(Saved entries)
━━━━━━━━━━━━━━━━━━━━━━━━━━━━━━
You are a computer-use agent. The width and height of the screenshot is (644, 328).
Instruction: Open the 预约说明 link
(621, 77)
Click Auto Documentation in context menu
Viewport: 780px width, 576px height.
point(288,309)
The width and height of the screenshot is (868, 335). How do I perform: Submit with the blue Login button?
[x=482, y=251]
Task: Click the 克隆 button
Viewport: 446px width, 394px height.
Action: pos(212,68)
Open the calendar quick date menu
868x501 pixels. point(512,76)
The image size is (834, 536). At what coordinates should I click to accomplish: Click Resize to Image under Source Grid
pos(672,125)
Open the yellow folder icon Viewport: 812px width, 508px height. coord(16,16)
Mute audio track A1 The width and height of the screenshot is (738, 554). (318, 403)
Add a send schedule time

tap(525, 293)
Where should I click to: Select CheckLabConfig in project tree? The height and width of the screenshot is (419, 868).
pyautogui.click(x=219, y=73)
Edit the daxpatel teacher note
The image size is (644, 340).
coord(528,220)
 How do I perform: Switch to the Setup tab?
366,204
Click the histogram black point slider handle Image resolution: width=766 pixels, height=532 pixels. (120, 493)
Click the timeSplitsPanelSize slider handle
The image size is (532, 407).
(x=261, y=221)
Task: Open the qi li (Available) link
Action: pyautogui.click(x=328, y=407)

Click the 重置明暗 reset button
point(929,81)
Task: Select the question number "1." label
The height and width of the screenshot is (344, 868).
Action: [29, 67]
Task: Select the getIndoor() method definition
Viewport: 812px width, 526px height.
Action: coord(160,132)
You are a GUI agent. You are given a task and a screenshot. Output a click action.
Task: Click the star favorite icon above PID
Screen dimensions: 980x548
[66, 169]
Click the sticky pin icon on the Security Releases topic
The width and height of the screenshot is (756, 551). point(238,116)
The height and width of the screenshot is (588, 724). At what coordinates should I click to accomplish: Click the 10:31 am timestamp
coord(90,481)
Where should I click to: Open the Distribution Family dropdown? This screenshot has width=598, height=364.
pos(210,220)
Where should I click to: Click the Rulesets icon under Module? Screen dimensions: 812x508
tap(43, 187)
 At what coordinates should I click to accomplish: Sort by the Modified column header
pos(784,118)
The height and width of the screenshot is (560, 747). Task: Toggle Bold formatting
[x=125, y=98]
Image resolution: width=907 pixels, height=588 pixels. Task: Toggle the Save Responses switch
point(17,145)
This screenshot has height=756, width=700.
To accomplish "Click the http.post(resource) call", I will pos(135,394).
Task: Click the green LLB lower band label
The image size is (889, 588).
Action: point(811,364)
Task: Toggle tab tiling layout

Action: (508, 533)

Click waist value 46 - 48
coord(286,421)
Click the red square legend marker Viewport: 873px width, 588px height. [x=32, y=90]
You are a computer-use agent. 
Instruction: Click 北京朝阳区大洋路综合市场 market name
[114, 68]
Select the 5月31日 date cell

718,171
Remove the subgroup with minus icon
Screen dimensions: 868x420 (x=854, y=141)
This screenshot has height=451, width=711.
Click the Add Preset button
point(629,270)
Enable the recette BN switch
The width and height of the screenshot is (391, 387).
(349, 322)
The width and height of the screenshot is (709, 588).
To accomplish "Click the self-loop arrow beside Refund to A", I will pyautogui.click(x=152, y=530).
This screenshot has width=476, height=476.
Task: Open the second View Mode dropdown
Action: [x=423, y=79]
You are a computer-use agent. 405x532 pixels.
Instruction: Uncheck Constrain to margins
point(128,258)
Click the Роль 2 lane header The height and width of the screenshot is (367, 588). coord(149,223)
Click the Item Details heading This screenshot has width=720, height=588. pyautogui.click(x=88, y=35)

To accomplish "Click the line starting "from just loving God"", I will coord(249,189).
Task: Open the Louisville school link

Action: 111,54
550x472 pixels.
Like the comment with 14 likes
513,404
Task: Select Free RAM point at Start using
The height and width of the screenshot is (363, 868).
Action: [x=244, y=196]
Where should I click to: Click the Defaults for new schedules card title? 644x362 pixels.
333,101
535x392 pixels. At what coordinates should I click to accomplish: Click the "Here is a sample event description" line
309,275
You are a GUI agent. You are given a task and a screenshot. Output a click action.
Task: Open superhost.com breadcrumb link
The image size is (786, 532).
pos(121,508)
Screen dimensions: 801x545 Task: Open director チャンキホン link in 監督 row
━━━━━━━━━━━━━━━━━━━━━━━━━━━━━━
**WORK REQUEST:** Print only the lines from the one with "Click the Add Preset button" to the end of the records, both included.

**ANSWER SECTION:**
Click the Add Preset button
point(629,270)
Enable the recette BN switch
The width and height of the screenshot is (391, 387).
(349, 322)
The width and height of the screenshot is (709, 588).
To accomplish "Click the self-loop arrow beside Refund to A", I will pyautogui.click(x=152, y=530).
This screenshot has width=476, height=476.
Task: Open the second View Mode dropdown
Action: [x=423, y=79]
You are a computer-use agent. 405x532 pixels.
Instruction: Uncheck Constrain to margins
point(128,258)
Click the Роль 2 lane header The height and width of the screenshot is (367, 588). coord(149,223)
Click the Item Details heading This screenshot has width=720, height=588. pyautogui.click(x=88, y=35)

To accomplish "Click the line starting "from just loving God"", I will coord(249,189).
Task: Open the Louisville school link

Action: 111,54
550x472 pixels.
Like the comment with 14 likes
513,404
Task: Select Free RAM point at Start using
The height and width of the screenshot is (363, 868).
Action: [x=244, y=196]
Where should I click to: Click the Defaults for new schedules card title? 644x362 pixels.
333,101
535x392 pixels. At what coordinates should I click to accomplish: Click the "Here is a sample event description" line
309,275
You are a GUI agent. You are given a task and a screenshot. Output a click action.
Task: Open superhost.com breadcrumb link
The image size is (786, 532).
pos(121,508)
Screen dimensions: 801x545 Task: Open director チャンキホン link in 監督 row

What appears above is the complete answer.